Finding a point on Archimedean Spiral by its path length

Question

I've been curious about Archimedean Spirals and their relations to Sacks Spirals and prime numbers.

I would like to draw some visualizations of the points with a given distance from the center, across the spiral path. Is there a formula for that?

Clarification:

I'm looking for a function that, given a distance along the path, fives the coordinates of a point along that path.

Consider the example image above. $f(0)=(0,0)$, because a distance of 0 along the path is the origin of axis. In this (rough) sketch, $f(1)≃(1, -3)$, $f(2)≃(0.8, 1.1)$, $f(3)≃(-1.3, 1.1)$ and so on.

Thanks a lot for your help!

Answer 1

The arc length for $r=a\theta^{1/n}$ is given by $$ s(\theta)=a\theta^{1/n} {_2F_1}\left(-\frac{1}{2},\frac{1}{2n}; 1+\frac{1}{2n}; -n^2\theta^2\right), $$ where $_2F_1(a,b;c;x)$ is a hypergeometric function. See here.

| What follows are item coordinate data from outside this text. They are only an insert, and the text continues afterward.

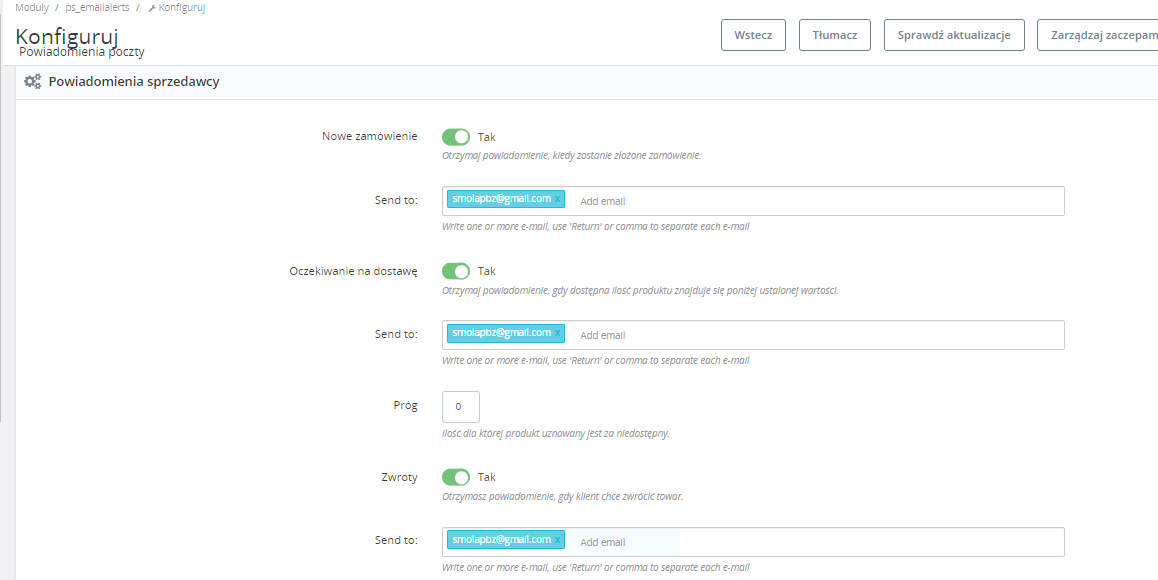Open Zarządzaj zaczepami
Screen dimensions: 1158x580
pyautogui.click(x=1097, y=35)
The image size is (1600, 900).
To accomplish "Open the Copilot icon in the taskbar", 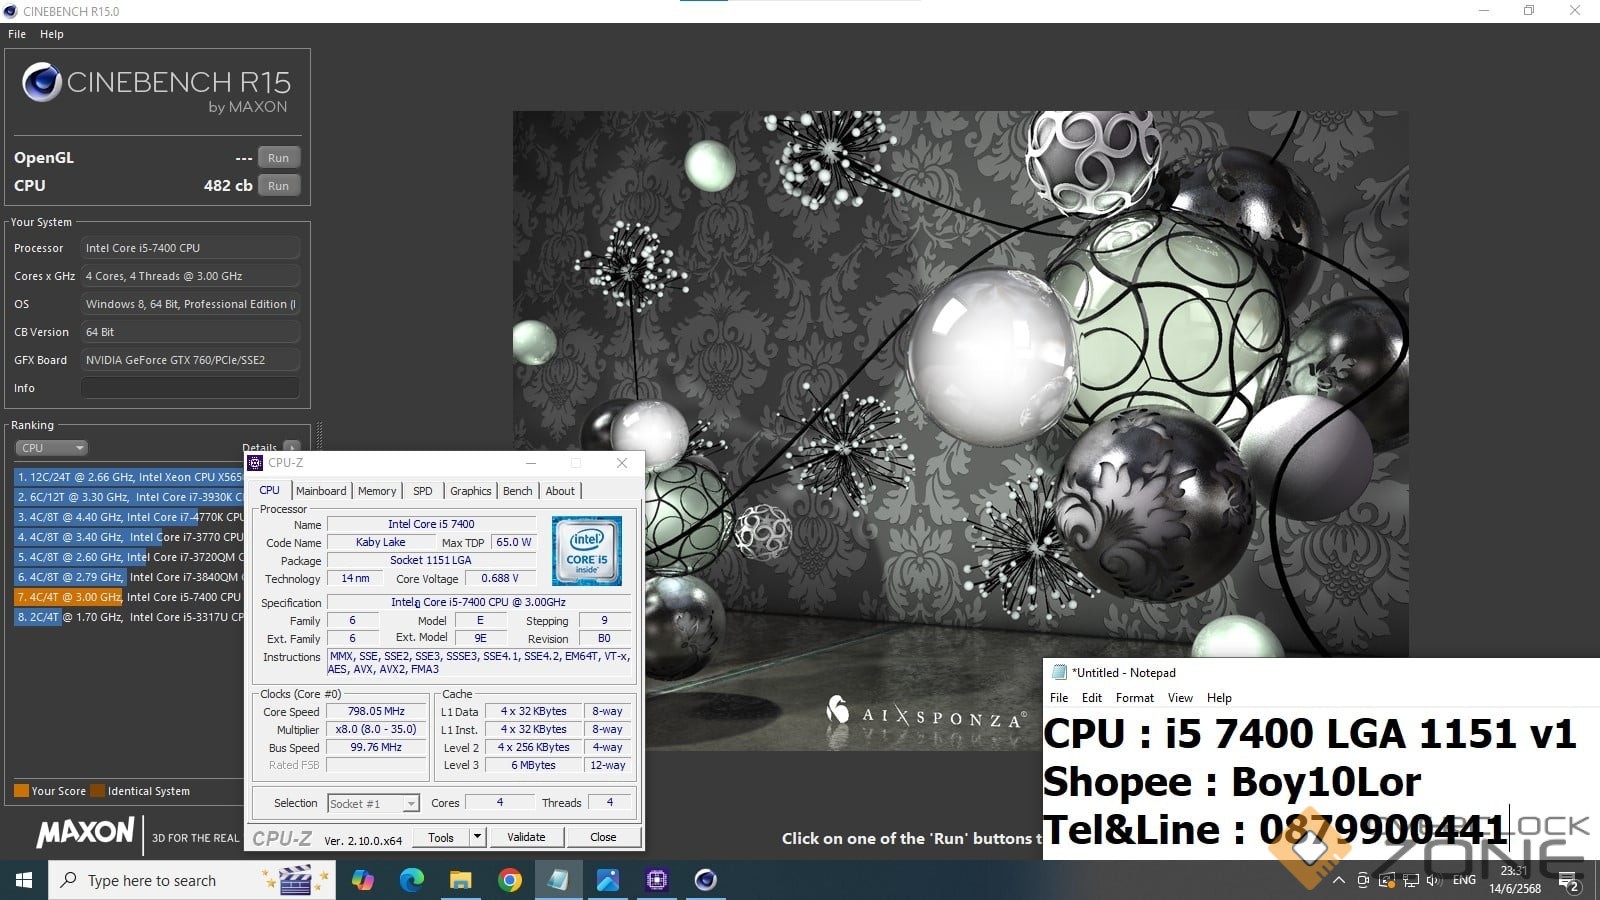I will (362, 880).
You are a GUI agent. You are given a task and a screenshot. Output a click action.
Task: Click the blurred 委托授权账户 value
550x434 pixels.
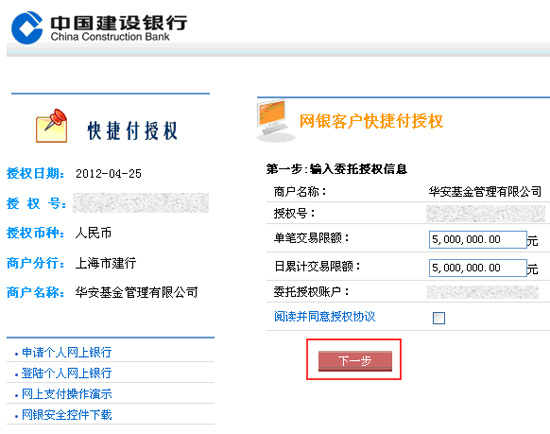coord(483,292)
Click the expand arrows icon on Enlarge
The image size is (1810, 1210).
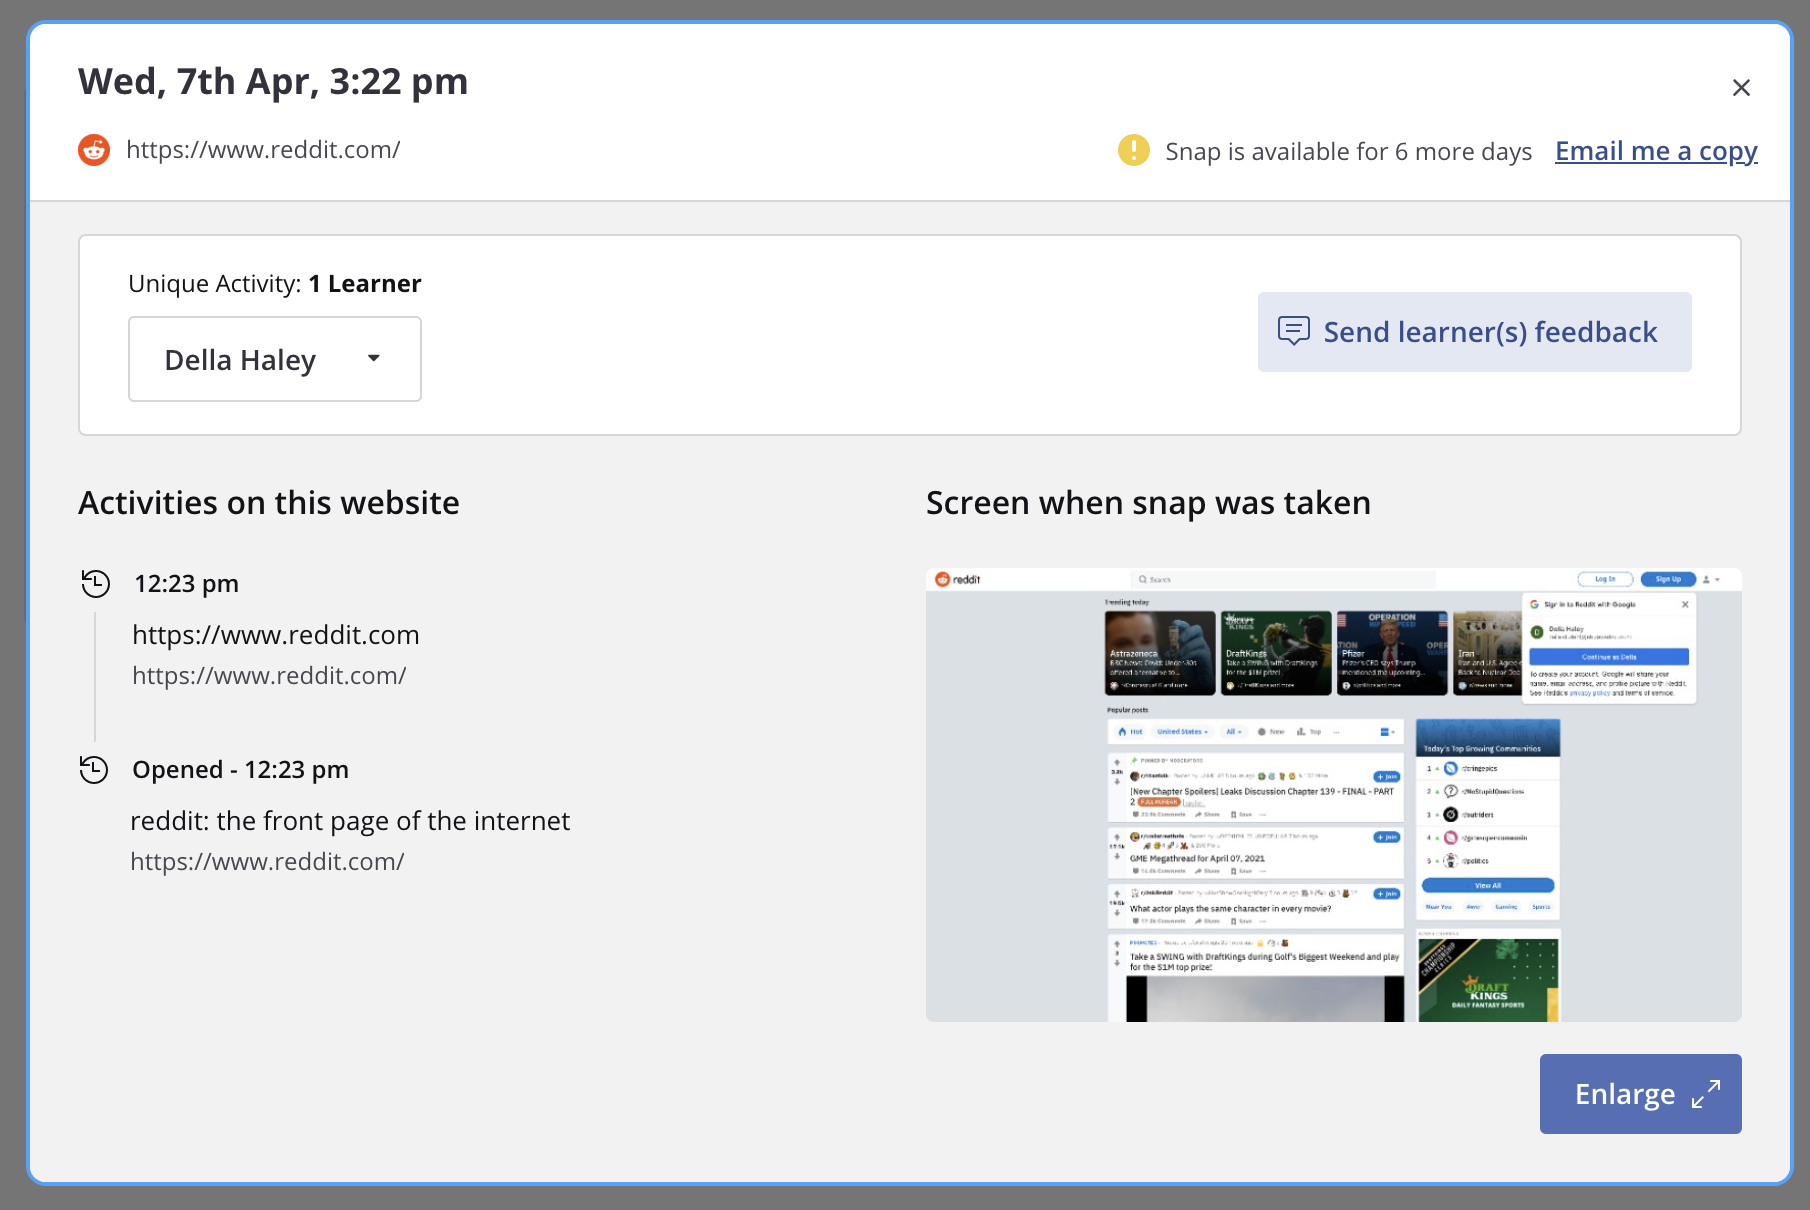coord(1706,1094)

For $n=1$ (your case) this boils down to $$ \frac{a}{2}\left[\theta\cdot\sqrt{1+\theta^2}+\ln \left(\theta+\sqrt{1+\theta^2} \right)\right]. $$

You get there by using $\vec r= (a\cdot \theta\cdot\cos\,\theta,a\cdot \theta\cdot\sin\,\theta)$ and the formula for the arc length $$ \begin{eqnarray} s(\theta)&=&\int_{0}^{\theta} \sqrt { [r_x'(\varphi)]^2 + [r_y'(\varphi)]^2 }\, d\varphi\\ &=&\int_{0}^{\theta} \sqrt {1+x^2} \, dx .\\ \end{eqnarray} $$ You'll find some ways to solve similar things like the last integral here.

Answer 2

The answer should be quite clear given the post above. All you need to do is to find the inverse function of that

$$ s(\theta)=\frac{P}{2\pi}[\frac{\theta}{2}\sqrt{1+\theta^{2}}+\frac{1}{2}\ln(\theta+\sqrt{1+\theta^{2}})] $$

where P is pitch length. Once you get $\theta(s)$, you can find $x(\theta)$ and $y(\theta)$ fairly easily.

If you can't solve $\theta(s)$ analytically, you solve it numerically. As given in the comment of the previous post, you may have a look at this one:

How to place objects equidistantly on an Archimedean spiral?